▶ Exercise instructions
Pull every line from the records that has the word "computer" in it.

---------- Records for the task

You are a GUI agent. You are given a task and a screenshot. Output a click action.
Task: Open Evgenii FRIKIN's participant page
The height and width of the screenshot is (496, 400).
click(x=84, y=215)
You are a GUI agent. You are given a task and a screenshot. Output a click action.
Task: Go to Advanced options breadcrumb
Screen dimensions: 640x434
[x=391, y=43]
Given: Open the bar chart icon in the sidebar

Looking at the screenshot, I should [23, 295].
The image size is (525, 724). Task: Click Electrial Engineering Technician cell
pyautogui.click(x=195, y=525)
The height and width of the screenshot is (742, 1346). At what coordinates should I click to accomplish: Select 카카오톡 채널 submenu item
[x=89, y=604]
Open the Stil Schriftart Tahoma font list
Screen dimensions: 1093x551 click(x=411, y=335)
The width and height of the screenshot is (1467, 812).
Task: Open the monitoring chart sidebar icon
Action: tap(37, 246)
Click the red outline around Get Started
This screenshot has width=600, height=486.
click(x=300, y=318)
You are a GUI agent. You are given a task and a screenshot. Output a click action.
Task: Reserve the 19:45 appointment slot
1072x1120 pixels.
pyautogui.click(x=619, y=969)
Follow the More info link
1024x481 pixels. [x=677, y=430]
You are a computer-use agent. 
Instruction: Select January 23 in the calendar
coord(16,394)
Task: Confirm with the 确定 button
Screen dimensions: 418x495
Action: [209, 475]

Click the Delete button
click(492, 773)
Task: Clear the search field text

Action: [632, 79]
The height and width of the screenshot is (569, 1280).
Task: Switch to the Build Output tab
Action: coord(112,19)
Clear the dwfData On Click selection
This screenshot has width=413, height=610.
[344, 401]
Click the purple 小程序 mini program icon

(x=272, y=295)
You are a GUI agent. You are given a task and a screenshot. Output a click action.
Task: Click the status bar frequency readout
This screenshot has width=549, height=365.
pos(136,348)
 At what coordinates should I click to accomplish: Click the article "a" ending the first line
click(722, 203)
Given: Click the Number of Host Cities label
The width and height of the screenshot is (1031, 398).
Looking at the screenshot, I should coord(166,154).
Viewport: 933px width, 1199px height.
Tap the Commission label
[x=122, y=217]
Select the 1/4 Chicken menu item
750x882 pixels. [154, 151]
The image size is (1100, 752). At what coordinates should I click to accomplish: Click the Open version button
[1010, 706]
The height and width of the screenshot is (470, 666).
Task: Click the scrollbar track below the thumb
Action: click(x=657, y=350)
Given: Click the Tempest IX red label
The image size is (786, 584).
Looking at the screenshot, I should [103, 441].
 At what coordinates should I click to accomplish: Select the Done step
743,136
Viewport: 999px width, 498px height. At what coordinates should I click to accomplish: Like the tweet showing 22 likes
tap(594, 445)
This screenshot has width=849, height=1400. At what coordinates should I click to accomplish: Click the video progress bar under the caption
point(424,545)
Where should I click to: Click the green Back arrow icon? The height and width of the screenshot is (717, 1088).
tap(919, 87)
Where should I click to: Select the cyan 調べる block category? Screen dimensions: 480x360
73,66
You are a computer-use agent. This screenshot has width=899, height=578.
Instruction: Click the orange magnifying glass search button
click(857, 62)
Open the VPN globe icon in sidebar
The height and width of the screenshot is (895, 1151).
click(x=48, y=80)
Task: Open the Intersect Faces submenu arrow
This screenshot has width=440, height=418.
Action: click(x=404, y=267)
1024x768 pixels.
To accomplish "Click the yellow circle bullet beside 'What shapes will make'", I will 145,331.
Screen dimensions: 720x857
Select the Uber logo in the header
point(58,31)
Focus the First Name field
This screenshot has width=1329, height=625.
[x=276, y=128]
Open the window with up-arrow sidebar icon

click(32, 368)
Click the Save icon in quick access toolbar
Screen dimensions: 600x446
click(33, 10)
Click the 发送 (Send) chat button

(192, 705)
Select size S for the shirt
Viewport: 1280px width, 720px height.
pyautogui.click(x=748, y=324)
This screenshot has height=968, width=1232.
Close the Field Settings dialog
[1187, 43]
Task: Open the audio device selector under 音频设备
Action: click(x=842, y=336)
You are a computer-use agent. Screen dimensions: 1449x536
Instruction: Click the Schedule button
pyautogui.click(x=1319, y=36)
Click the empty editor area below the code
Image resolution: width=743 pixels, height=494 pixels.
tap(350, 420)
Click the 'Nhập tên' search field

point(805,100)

--------------------

▶ Output of the task
You are a computer-use agent. 
You are a computer-use agent. This screenshot has width=899, height=578.
You are a computer-use agent. Screen dimensions: 1449x536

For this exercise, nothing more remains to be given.